ACTION ITEM: Retype the records in full, keeping each character as it is.

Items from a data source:
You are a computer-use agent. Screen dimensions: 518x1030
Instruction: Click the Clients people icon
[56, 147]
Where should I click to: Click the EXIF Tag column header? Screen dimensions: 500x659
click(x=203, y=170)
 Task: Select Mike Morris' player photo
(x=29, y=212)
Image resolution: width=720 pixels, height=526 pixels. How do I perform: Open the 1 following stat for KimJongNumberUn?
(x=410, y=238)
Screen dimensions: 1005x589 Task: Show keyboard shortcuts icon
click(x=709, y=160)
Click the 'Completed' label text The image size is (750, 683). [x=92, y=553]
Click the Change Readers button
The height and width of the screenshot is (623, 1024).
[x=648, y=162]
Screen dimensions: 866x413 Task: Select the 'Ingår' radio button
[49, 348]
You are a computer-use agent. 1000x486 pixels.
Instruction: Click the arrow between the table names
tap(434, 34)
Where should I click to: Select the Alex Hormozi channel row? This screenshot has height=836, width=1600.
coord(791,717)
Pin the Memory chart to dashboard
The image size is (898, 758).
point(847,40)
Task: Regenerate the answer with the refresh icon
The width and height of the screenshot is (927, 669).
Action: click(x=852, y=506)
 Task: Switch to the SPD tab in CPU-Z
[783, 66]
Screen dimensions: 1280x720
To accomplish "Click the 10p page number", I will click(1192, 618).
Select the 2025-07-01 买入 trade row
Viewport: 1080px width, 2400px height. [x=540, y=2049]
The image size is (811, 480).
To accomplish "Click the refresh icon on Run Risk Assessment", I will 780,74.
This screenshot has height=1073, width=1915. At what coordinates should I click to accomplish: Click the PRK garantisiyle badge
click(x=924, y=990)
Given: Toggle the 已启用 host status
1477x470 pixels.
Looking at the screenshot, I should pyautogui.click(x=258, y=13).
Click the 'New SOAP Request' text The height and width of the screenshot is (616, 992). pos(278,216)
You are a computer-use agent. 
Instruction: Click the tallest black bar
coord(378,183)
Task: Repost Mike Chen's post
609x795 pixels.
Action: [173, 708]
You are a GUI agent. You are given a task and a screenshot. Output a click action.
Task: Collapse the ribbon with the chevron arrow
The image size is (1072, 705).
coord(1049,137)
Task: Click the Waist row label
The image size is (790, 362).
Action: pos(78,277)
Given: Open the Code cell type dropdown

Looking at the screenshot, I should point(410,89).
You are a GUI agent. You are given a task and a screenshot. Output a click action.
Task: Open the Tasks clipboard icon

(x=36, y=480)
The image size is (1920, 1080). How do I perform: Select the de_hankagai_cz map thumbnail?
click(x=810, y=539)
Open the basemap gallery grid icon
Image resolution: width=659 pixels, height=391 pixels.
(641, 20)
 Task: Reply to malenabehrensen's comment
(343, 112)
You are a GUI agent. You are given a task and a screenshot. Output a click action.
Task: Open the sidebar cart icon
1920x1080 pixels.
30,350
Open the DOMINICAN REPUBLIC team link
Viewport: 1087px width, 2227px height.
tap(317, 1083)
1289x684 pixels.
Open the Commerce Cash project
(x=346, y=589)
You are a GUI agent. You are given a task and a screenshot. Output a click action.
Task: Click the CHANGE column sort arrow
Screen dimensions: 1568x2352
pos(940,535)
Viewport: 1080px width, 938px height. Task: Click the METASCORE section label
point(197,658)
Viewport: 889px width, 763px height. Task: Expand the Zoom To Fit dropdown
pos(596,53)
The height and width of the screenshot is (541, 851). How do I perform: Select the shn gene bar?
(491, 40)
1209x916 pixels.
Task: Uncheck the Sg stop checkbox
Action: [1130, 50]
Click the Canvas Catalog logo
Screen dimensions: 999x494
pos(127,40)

ANSWER SPACE:
You are a computer-use agent. Screen dimensions: 518x1030
Instruction: Click the Clients people icon
[56, 147]
Where should I click to: Click the EXIF Tag column header? Screen dimensions: 500x659
click(x=203, y=170)
 Task: Select Mike Morris' player photo
(x=29, y=212)
Image resolution: width=720 pixels, height=526 pixels. How do I perform: Open the 1 following stat for KimJongNumberUn?
(x=410, y=238)
Screen dimensions: 1005x589 Task: Show keyboard shortcuts icon
click(x=709, y=160)
Click the 'Completed' label text The image size is (750, 683). [x=92, y=553]
Click the Change Readers button
The height and width of the screenshot is (623, 1024).
[x=648, y=162]
Screen dimensions: 866x413 Task: Select the 'Ingår' radio button
[49, 348]
You are a computer-use agent. 1000x486 pixels.
Instruction: Click the arrow between the table names
tap(434, 34)
Where should I click to: Select the Alex Hormozi channel row? This screenshot has height=836, width=1600.
coord(791,717)
Pin the Memory chart to dashboard
The image size is (898, 758).
point(847,40)
Task: Regenerate the answer with the refresh icon
The width and height of the screenshot is (927, 669).
Action: click(x=852, y=506)
 Task: Switch to the SPD tab in CPU-Z
[783, 66]
Screen dimensions: 1280x720
To accomplish "Click the 10p page number", I will click(1192, 618).
Select the 2025-07-01 买入 trade row
Viewport: 1080px width, 2400px height. [x=540, y=2049]
The image size is (811, 480).
To accomplish "Click the refresh icon on Run Risk Assessment", I will 780,74.
This screenshot has height=1073, width=1915. At what coordinates should I click to accomplish: Click the PRK garantisiyle badge
click(x=924, y=990)
Given: Toggle the 已启用 host status
1477x470 pixels.
Looking at the screenshot, I should pyautogui.click(x=258, y=13).
Click the 'New SOAP Request' text The height and width of the screenshot is (616, 992). pos(278,216)
You are a computer-use agent. 
Instruction: Click the tallest black bar
coord(378,183)
Task: Repost Mike Chen's post
609x795 pixels.
Action: [173, 708]
You are a GUI agent. You are given a task and a screenshot. Output a click action.
Task: Collapse the ribbon with the chevron arrow
The image size is (1072, 705).
coord(1049,137)
Task: Click the Waist row label
The image size is (790, 362).
Action: pos(78,277)
Given: Open the Code cell type dropdown

Looking at the screenshot, I should point(410,89).
You are a GUI agent. You are given a task and a screenshot. Output a click action.
Task: Open the Tasks clipboard icon

(x=36, y=480)
The image size is (1920, 1080). How do I perform: Select the de_hankagai_cz map thumbnail?
click(x=810, y=539)
Open the basemap gallery grid icon
Image resolution: width=659 pixels, height=391 pixels.
(641, 20)
 Task: Reply to malenabehrensen's comment
(343, 112)
You are a GUI agent. You are given a task and a screenshot. Output a click action.
Task: Open the sidebar cart icon
1920x1080 pixels.
30,350
Open the DOMINICAN REPUBLIC team link
Viewport: 1087px width, 2227px height.
tap(317, 1083)
1289x684 pixels.
Open the Commerce Cash project
(x=346, y=589)
You are a GUI agent. You are given a task and a screenshot. Output a click action.
Task: Click the CHANGE column sort arrow
Screen dimensions: 1568x2352
pos(940,535)
Viewport: 1080px width, 938px height. Task: Click the METASCORE section label
point(197,658)
Viewport: 889px width, 763px height. Task: Expand the Zoom To Fit dropdown
pos(596,53)
The height and width of the screenshot is (541, 851). How do I perform: Select the shn gene bar?
(491, 40)
1209x916 pixels.
Task: Uncheck the Sg stop checkbox
Action: [1130, 50]
Click the Canvas Catalog logo
Screen dimensions: 999x494
pos(127,40)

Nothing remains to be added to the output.